[Stored data]
※
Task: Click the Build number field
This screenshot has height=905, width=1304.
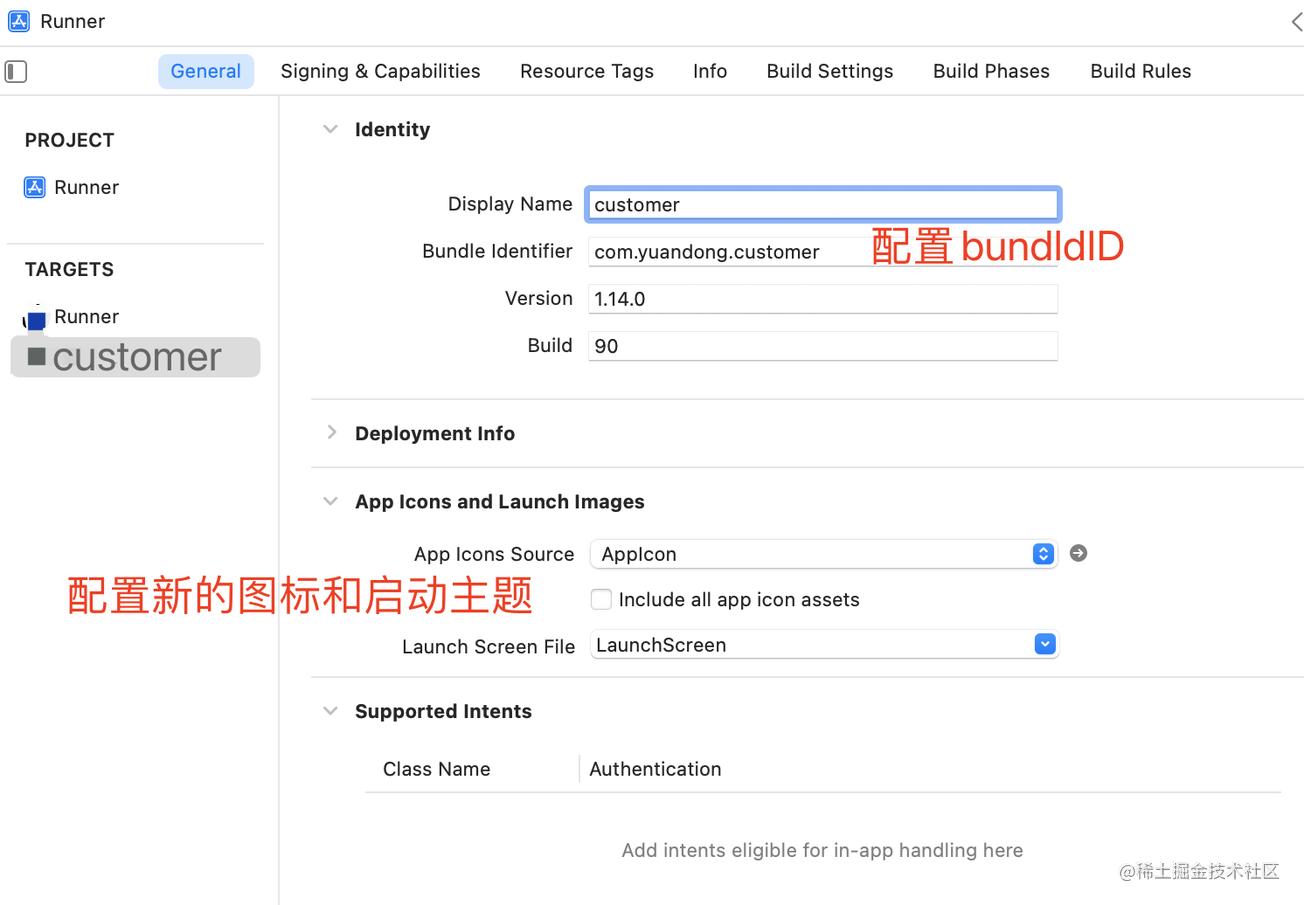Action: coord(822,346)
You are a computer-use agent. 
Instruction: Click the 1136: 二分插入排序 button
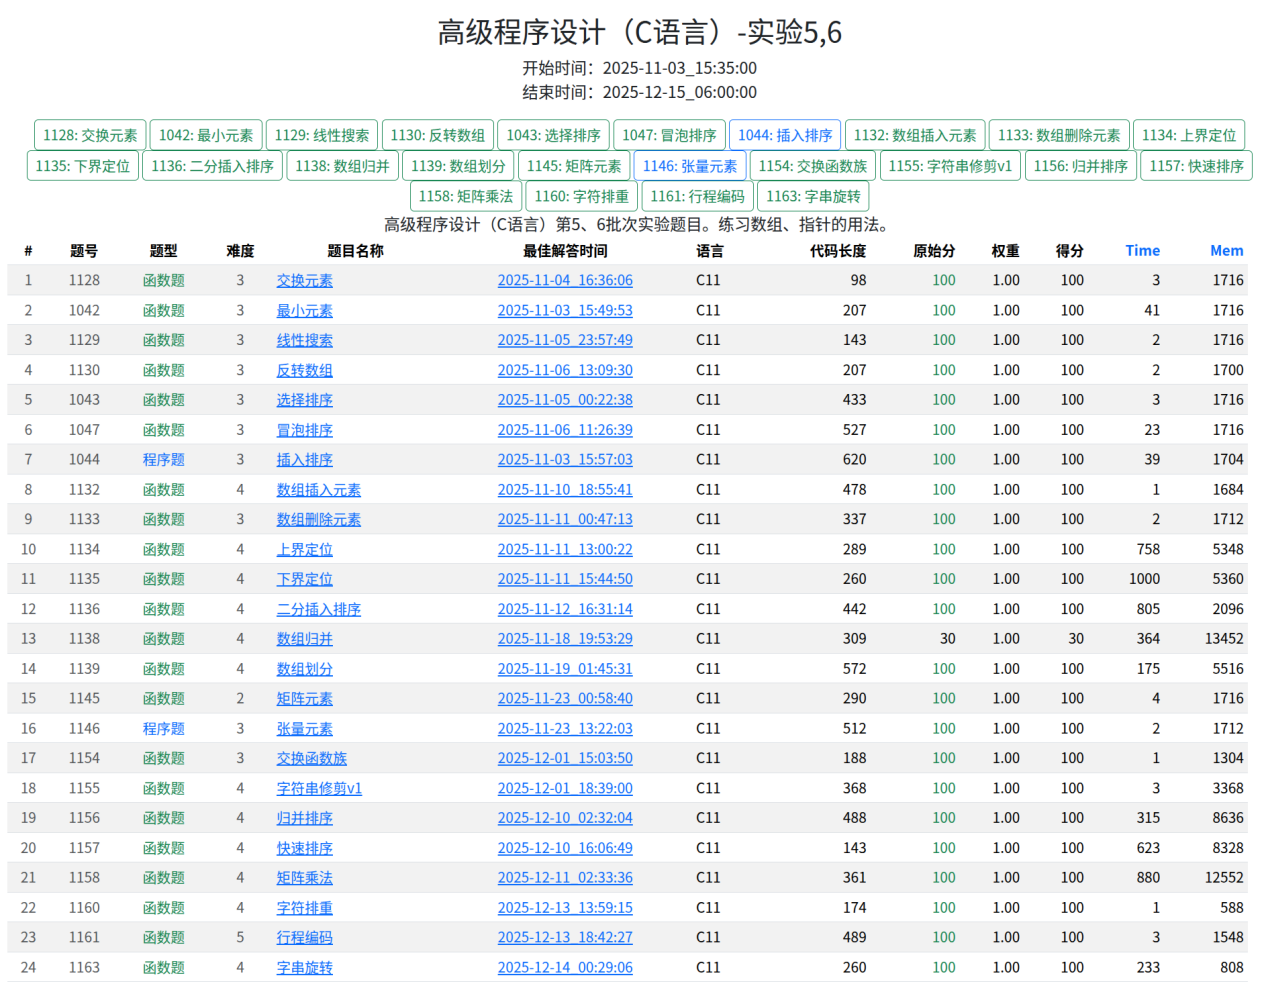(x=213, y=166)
※
--- TASK TO COMPLETE ---
Using the records above, output their complete text exactly, minus any images.

--- COMPLETED EXERCISE ---
Task: Click the Build number field
This screenshot has height=905, width=1304.
Action: coord(822,346)
You are a computer-use agent. 
Instruction: Click the 1136: 二分插入排序 button
(x=213, y=166)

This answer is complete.